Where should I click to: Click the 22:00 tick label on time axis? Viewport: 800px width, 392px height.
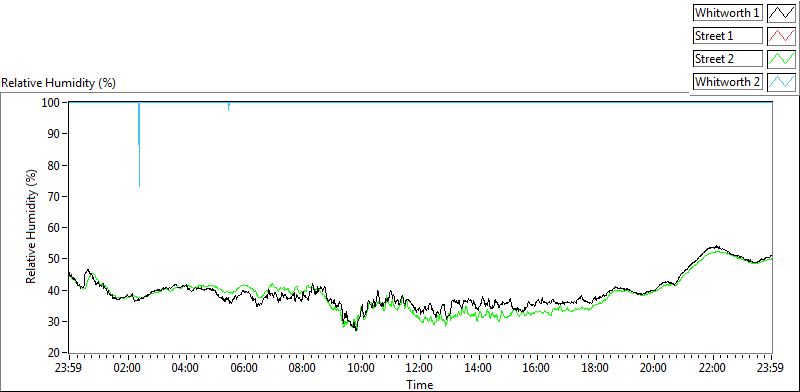tap(712, 367)
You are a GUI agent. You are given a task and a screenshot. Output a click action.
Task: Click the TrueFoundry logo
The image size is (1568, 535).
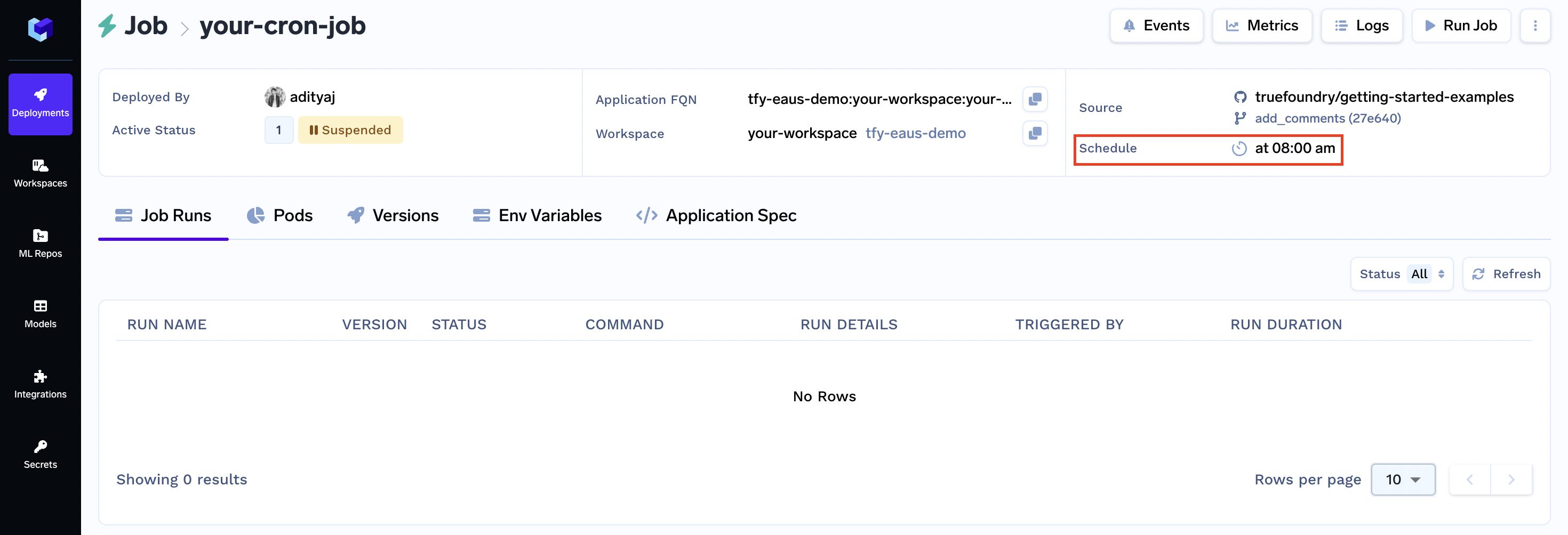40,29
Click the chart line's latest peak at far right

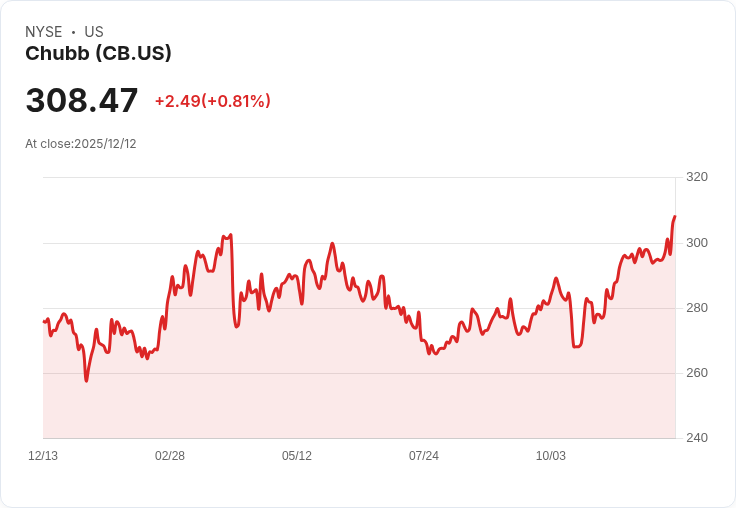(x=675, y=217)
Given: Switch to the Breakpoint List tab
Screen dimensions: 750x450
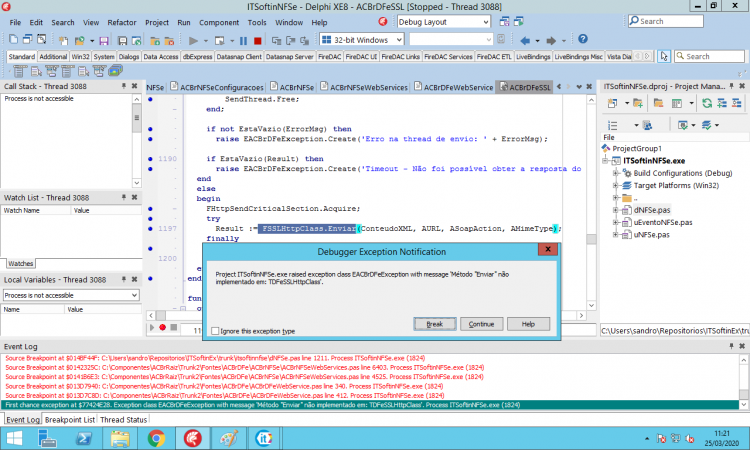Looking at the screenshot, I should [x=70, y=419].
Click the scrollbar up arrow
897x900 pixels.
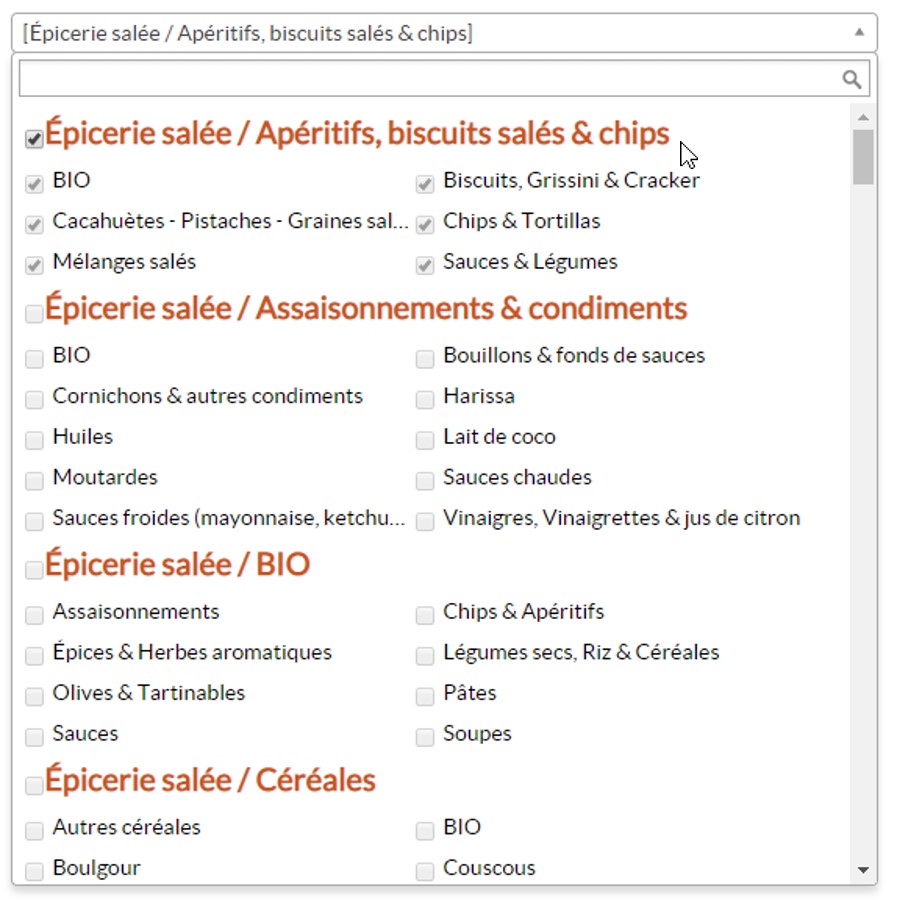(864, 117)
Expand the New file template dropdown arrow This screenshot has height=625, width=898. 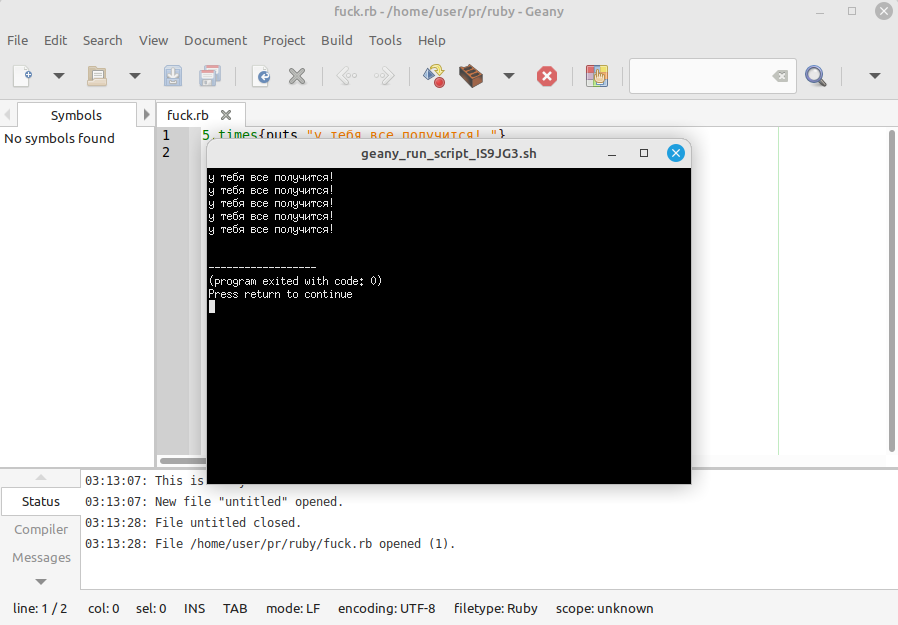pos(58,76)
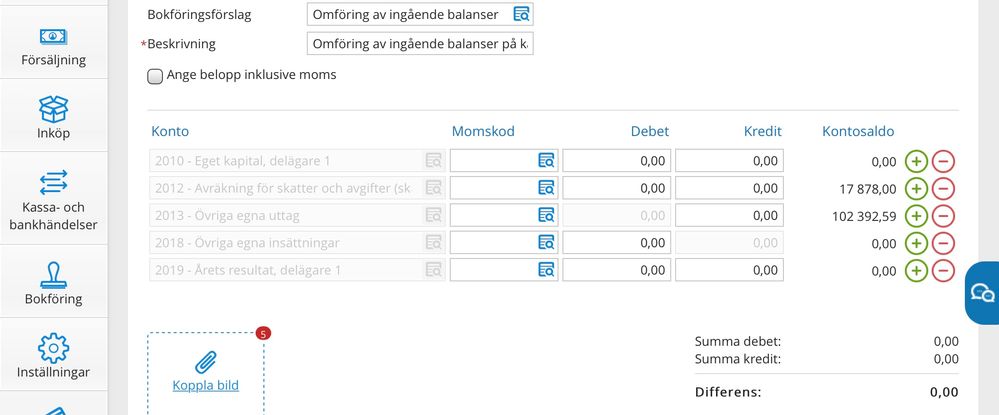Click the Beskrivning text field
The width and height of the screenshot is (999, 415).
tap(420, 44)
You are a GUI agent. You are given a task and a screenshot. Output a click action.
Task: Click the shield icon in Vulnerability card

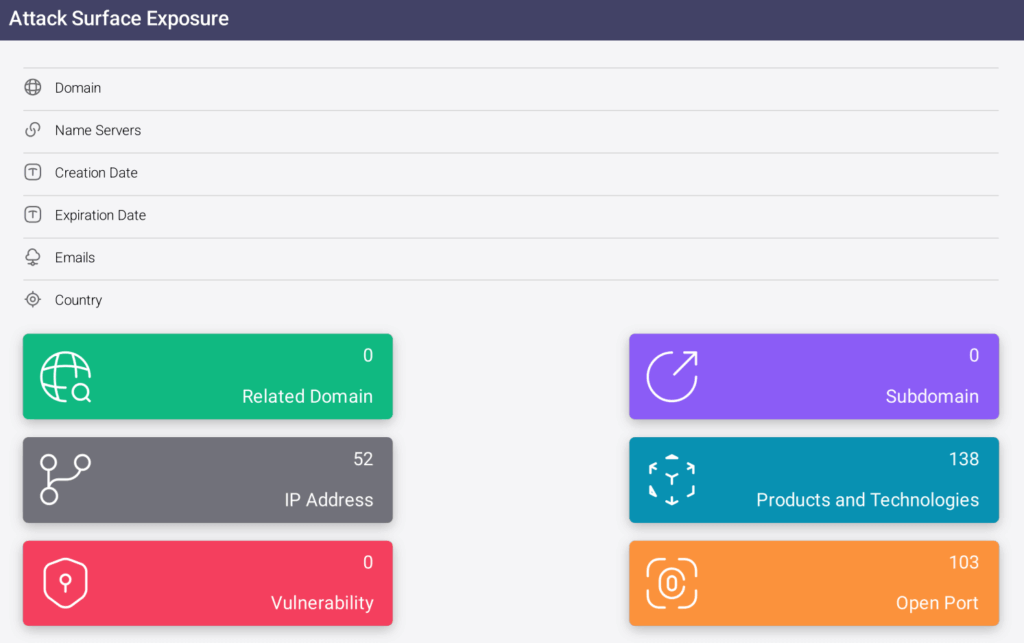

▶ **Exercise brief**
Please reproduce the listing exactly from its opening line through the line that contains "Click the scrollbar up arrow", both included, with all pictures omitted.

▶ **Worked solution**
Where should I click to: Click the 22:00 tick label on time axis? Viewport: 800px width, 392px height.
tap(712, 367)
You are a GUI agent. You are given a task and a screenshot. Output a click action.
Task: Click the TrueFoundry logo
The image size is (1568, 535).
40,29
Click the chart line's latest peak at far right

(x=675, y=217)
Given: Switch to the Breakpoint List tab
Screen dimensions: 750x450
Looking at the screenshot, I should [x=70, y=419].
Click the scrollbar up arrow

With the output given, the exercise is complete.